> [Requirement]: Each entry is to be retyped exactly as it appears. Leave the images out.

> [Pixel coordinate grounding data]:
• • • • • • •

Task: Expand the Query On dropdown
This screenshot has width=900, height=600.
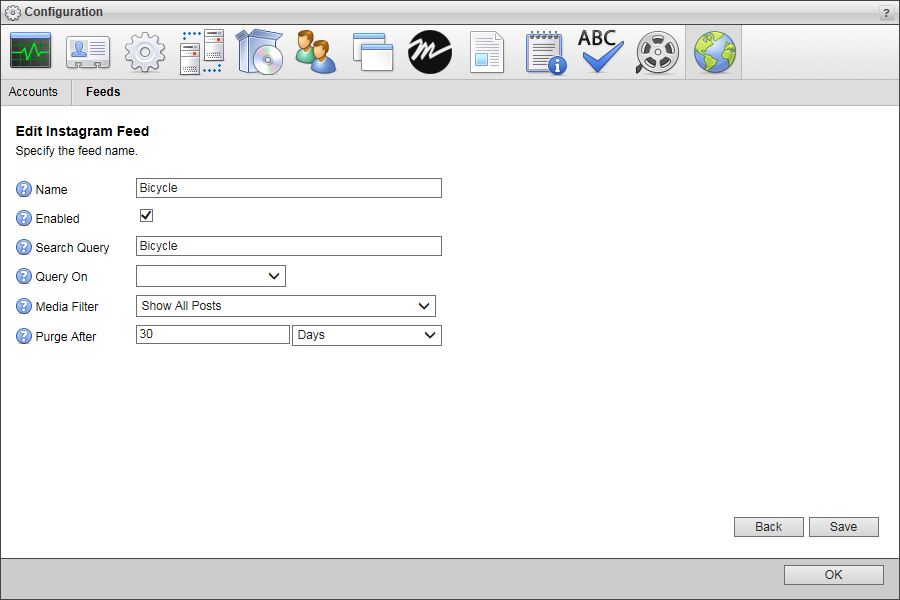Action: click(211, 276)
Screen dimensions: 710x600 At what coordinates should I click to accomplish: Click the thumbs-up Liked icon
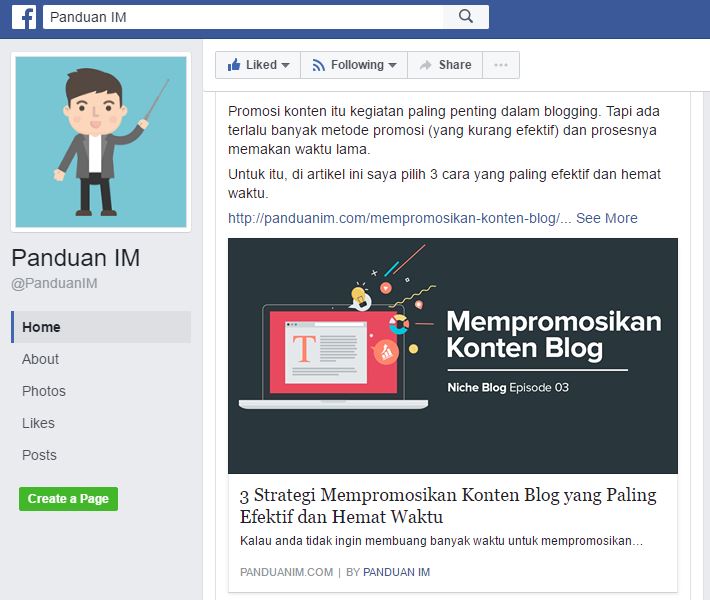point(234,65)
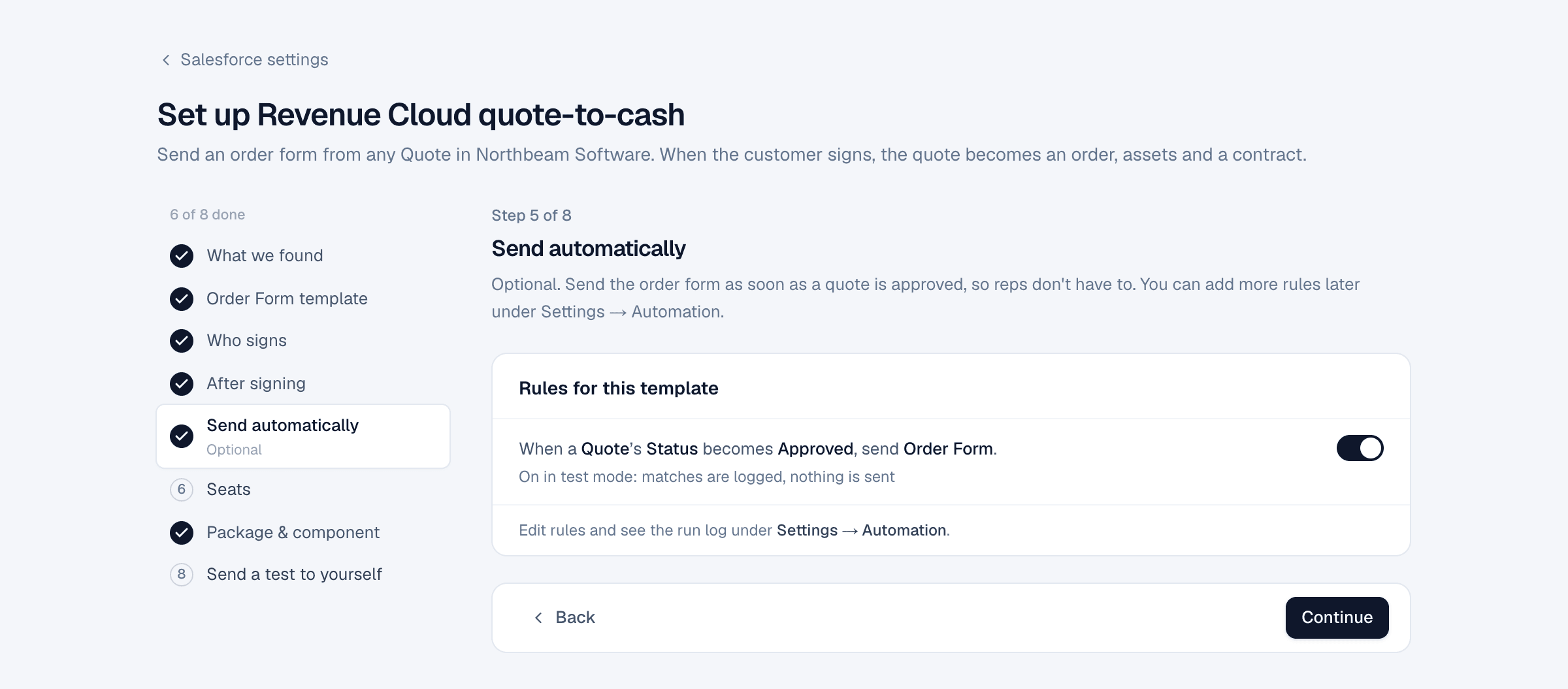This screenshot has width=1568, height=689.
Task: Click the left chevron on the Back button
Action: 538,618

• • • • • • •

> [Problem solution]:
Task: Expand the Query On dropdown
This screenshot has width=900, height=600.
Action: click(211, 276)
Screen dimensions: 710x600 At what coordinates should I click to accomplish: Click the thumbs-up Liked icon
point(234,65)
This screenshot has width=1568, height=689.
Task: Click the left chevron on the Back button
Action: 538,618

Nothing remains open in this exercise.